Retire Those Fears

Meir Statman

THE DRUMBEAT OF “retirement crisis” is much too loud. While 54% of retirees believe there’s a national retirement crisis, just 4% describe their own retirement situation as a crisis. And whereas 90% of recent retirees are able to spend freely, within reason, or can cover their needs and also engage in some discretionary spending, only 10% say that they’re on a strict budget.

Concern about running out of money is regularly exaggerated by inflated estimates of life expectancy. Social Security tables indicate that, on average, only one in 10 of today’s 65-year-old men will live to age 95. Moreover, older people spend less, in large part because physical limitations make them less able to spend and because they’re less inclined to spend for personal reasons.

Spending at age 84, adjusted for inflation, is 23% less than it was at age 62 among college-educated American couples. Spending on movies, theatre, opera and concerts declines by more than 50% between the ages of 60 and 80. Spending on hearing aids, nursing homes and funeral expenses increases by more than 50%.

We need not feel guilty about spending our hard-earned savings on ourselves. I wrote an article for TheWall Street Journal on the subject, prompting one reader to comment: “During my career I was a very conscientious saver and investor. I always maxed out my 401(k) contribution and put a large percentage of my salary and bonus into a deferred compensation program. I have had a difficult time changing my mindset from a saver to a spender. This article helped me make that mental transition. The first thing I did was to go out and get fitted for a new set of PING golf clubs and I didn’t feel guilty about it!”

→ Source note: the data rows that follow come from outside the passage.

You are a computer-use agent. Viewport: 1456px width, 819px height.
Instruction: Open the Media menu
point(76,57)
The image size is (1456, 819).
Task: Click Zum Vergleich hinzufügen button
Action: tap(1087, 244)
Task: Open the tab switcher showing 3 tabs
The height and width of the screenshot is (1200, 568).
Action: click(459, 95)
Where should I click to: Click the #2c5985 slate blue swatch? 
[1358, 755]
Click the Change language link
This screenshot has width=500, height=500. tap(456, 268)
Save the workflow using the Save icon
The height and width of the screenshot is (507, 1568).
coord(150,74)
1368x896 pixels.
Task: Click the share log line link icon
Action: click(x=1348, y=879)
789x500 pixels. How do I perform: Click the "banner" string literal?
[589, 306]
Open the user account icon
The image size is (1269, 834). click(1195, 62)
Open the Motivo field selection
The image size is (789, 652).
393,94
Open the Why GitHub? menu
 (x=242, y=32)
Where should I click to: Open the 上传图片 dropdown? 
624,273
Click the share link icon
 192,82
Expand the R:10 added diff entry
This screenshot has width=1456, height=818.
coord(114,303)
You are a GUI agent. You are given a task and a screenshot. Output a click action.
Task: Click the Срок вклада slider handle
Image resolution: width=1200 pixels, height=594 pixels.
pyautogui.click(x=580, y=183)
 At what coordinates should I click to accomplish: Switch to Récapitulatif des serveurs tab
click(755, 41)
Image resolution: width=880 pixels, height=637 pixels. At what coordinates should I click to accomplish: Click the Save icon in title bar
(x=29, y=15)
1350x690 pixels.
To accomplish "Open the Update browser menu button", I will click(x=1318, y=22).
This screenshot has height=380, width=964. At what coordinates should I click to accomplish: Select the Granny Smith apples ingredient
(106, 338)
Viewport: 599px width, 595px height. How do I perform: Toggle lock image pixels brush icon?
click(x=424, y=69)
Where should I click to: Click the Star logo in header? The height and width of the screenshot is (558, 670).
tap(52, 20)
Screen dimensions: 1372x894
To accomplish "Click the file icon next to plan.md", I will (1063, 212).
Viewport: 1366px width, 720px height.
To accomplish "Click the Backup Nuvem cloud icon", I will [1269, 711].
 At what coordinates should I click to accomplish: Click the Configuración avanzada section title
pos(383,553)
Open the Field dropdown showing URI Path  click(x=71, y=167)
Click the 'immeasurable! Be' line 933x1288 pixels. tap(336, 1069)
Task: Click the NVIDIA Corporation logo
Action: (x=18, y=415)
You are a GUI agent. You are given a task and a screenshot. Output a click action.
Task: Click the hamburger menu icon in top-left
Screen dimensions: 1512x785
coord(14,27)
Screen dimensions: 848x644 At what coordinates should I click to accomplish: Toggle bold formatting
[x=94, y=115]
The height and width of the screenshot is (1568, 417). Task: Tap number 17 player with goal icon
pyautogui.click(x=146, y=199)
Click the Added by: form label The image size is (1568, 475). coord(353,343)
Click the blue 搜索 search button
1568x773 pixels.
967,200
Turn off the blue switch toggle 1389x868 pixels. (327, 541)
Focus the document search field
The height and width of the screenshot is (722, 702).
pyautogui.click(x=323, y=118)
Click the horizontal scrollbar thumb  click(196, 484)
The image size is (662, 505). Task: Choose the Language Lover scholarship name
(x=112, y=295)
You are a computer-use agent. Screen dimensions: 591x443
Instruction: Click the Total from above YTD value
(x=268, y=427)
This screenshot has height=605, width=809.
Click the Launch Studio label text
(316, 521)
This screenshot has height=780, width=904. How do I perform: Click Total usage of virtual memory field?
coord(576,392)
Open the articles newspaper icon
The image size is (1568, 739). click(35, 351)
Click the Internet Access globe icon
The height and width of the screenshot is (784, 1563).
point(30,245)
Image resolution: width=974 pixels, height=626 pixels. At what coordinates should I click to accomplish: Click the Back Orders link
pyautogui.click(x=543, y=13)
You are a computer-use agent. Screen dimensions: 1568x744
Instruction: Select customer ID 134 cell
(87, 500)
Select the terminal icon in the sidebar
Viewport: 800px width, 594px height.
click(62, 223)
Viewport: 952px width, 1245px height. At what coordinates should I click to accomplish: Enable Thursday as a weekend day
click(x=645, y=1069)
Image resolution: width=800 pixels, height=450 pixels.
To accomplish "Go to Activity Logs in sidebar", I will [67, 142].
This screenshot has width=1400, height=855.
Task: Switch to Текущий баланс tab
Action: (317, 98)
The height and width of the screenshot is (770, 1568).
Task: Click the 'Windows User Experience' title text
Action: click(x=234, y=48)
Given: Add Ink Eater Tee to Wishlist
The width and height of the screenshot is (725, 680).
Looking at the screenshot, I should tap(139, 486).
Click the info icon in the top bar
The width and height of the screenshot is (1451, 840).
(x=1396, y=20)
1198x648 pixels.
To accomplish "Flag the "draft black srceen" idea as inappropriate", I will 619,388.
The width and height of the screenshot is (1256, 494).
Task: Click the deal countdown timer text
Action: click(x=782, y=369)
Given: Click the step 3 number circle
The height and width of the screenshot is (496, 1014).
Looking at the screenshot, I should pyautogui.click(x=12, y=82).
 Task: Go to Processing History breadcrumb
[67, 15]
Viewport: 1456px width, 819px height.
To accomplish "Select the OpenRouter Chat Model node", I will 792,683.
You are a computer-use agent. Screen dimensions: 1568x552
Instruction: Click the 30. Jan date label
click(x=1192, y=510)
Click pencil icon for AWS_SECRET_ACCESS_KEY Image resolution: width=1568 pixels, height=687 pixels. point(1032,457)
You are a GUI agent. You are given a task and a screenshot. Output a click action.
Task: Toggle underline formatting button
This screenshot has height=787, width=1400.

Some people derive no pleasure from spending on themselves. Another reader wrote: “If one has never derived pleasure from material things, why would that change in retirement? A cup of coffee and a walk on the beach at dawn and I’m happy. The psychic income from being over-saved has value.”

I empathize with this reader. I, too, like a cup of coffee and a walk on the beach, even if not at dawn. But why not share “over-saved” money with family and the needy? One reader who has embraced this lesson wrote: “I learned from my mom that the greatest joy in life is giving to your family. She would give something to all her six children, their spouses, the grandchildren, the great-grandchildren, and all their spouses on their birthdays, anniversaries, St. Patrick’s Day, Valentine’s Day, and no reason at all. If you want the closest thing to eternal life, try this.”

Another wrote about balancing spending on himself, his family and the needy: “I am deriving pleasure from assuming the strategy of ‘I am through saving. Now I am spending.’ Judiciously, to be sure, but nevertheless with a view to obtaining satisfaction. Thus, my wife and I have made some long-desired renovations to our home, plan to schedule at least two major overseas vacations a year, supplement our children’s financial needs at a time when they need it and when I can see the result. I devote more time and financial support to charitable work. I continue to spend time exercising at a local athletic club, now free thanks to Silver Sneakers. I read more, and indulge in my love of classical music. All of this gives me significant satisfaction.”

My wife and I have rebalanced our spending on ourselves, our family and the needy over the years. We have contributed a substantial amount toward the purchase of a house by our younger daughter, we bought a house for our disabled older daughter, and we’ve contributed much to the needy and to support the causes that matter to us.

One important rebalancing point occurred in late 2016, when United Airlines failed to upgrade us from economy to business class on either leg of a long trip from California to Israel. It dawned on us that we’re sufficiently old and sufficiently well-off to afford business class on long trips, and this is what we have done ever since. And we have increased substantially our contributions to the needy and to support the causes that matter to us.

One reader faulted me for failing to “address preserving capital for the next generation, which is a priority for some of us octogenarians.” But why not give money to the next generation with a warm hand rather than with a cold one?

I end with a story about the so-called dangers of giving adult children money without asking them to pay it back, a danger emphasized by some financial advisors who approached me after a conference presentation on the subject. One advisor stood aside, waiting until all the others had left.

“I burst out crying when you said, ‘It is better to give with a warm hand than with a cold one’.” Indeed, she had tears in her eyes when she spoke to me. It turned out that she lent her son some $27,000 for college tuition and now demanded that he pay her by the agreed schedule. She reasoned that paying by schedule would benefit her son, teaching him financial responsibility.

But the son was now financially squeezed, at the beginning of his career, lacking even money to buy his girlfriend an engagement ring, and his mother’s demand soured their relationship. The mother had more than enough to forgive the loan without imposing any hardship on her, giving with a warm hand rather than with a cold one. I hope this is what she did that day. And I hope that she shares her story and lessons with her clients.

Meir Statman is a finance professor at Santa Clara University and a leading expert on behavioral finance. His books include Finance for Normal People and What Investors Really Want.